We’re running Loki in scalable mode with single store tsdb, and we’re looking to migrate to a new EKS cluster under the same AWS account:

  1. what’s the behavior if the Loki PVs (loki-read, loki-write, and loki-backend) are deleted, but the underlying S3 bucket remains the same? Will we lose any data?
  2. if we change the number of replicas for loki-read, loki-write, and loki-backend, do we need to take any additional steps to prevent loss of data?

Our Loki Helm chart config looks as follows:

loki:
  image:
    # -- The Docker registry
    registry: docker.io
    # -- Docker image repository
    repository: grafana/loki
    tag: 3.1.1
  auth_enabled: false
  storage:
    type: s3
    bucketNames:
      chunks: ${s3_bucket_name}
      ruler: ${s3_bucket_name}
      admin: ${s3_bucket_name}
    s3:
      region: ${region}
  pattern_ingester:
    enabled: true
  compactor:
    retention_enabled: true
    delete_request_store: "s3"
  schemaConfig:
    configs:
      - from: 2022-01-11
        index:
          period: 24h
          prefix: loki_ops_index_
        object_store: s3
        schema: v13
        store: tsdb
  1. I don’t believe you need PVs for loki-read.
  2. loki-write stores write-ahead logs on the PVs, so you’ll want to make sure to gracefully terminate your loki-write containers during migration by invoking /ingester/shutdown (see Loki HTTP API | Grafana Loki documentation).
  3. loki-backend stores delete marker files on PVs.
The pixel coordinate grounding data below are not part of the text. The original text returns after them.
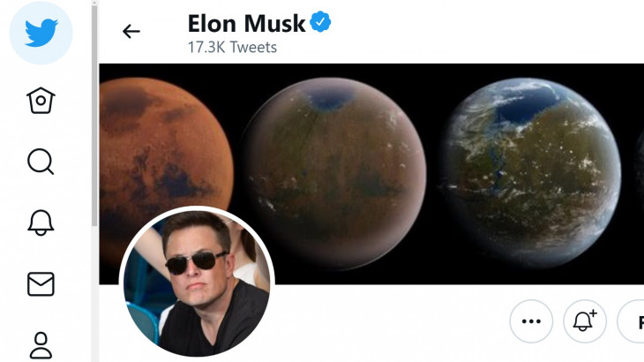Viewport: 644px width, 362px height.
Task: Click the blue verified badge
Action: tap(320, 22)
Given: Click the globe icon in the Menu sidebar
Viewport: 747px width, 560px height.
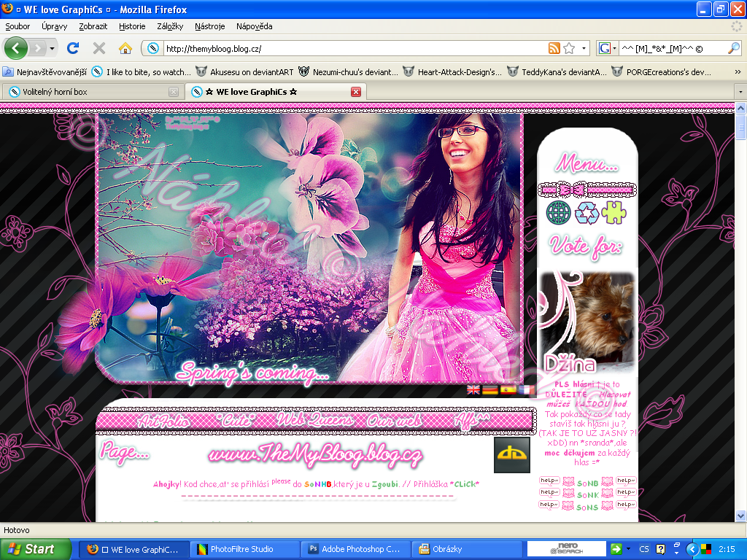Looking at the screenshot, I should (559, 213).
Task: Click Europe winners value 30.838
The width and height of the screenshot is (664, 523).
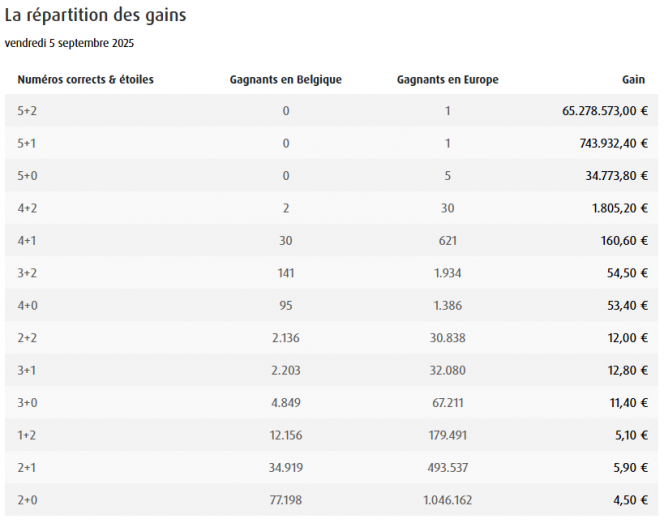Action: (x=447, y=338)
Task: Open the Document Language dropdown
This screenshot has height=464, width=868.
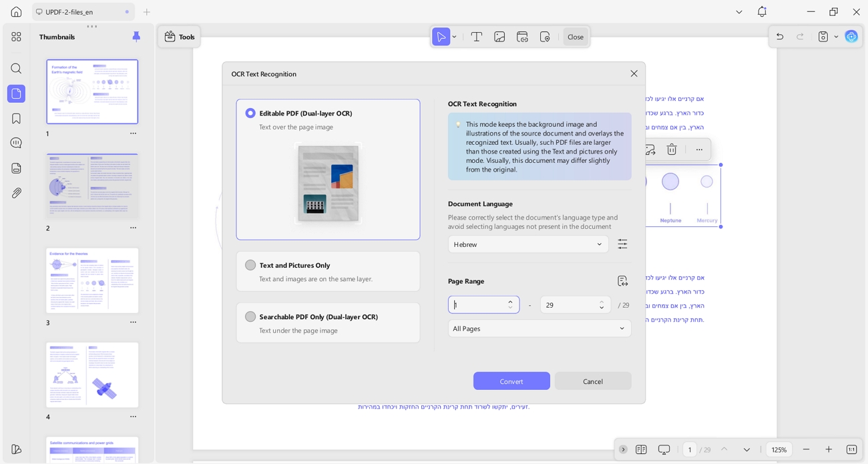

If you lose this is not a huge deal, the compactor will just miss deleting some chunks.

My understanding is you can pretty freely scale up and down loki-read and loki-backend (if you scale loki-backend you do want to make sure your rulers form a ring membership or you’ll get multiple alerts). For loki-write it’s a bit tricky when scaling down, because you do want to make sure whatever WAL data that are in the PVs are flushed first. I haven’t had to do this (we simply don’t scale down loki-write ever), but you can check out the community helm chart code and i suspect this may be taken care of already.

Got it, thanks! What happens if we don’t run the shutdown? My guess is we just lose the logs that were in the process of being written, but old data left is fine (we want to automate this for many cluster so this is probably just easiest)?

If you don’t run shutdown you shouldn’t lose anything as long as the PVs are still around (WAL). If you intend to automate scaling of the writers I would recommend to at least have 2 replicas for ingesters.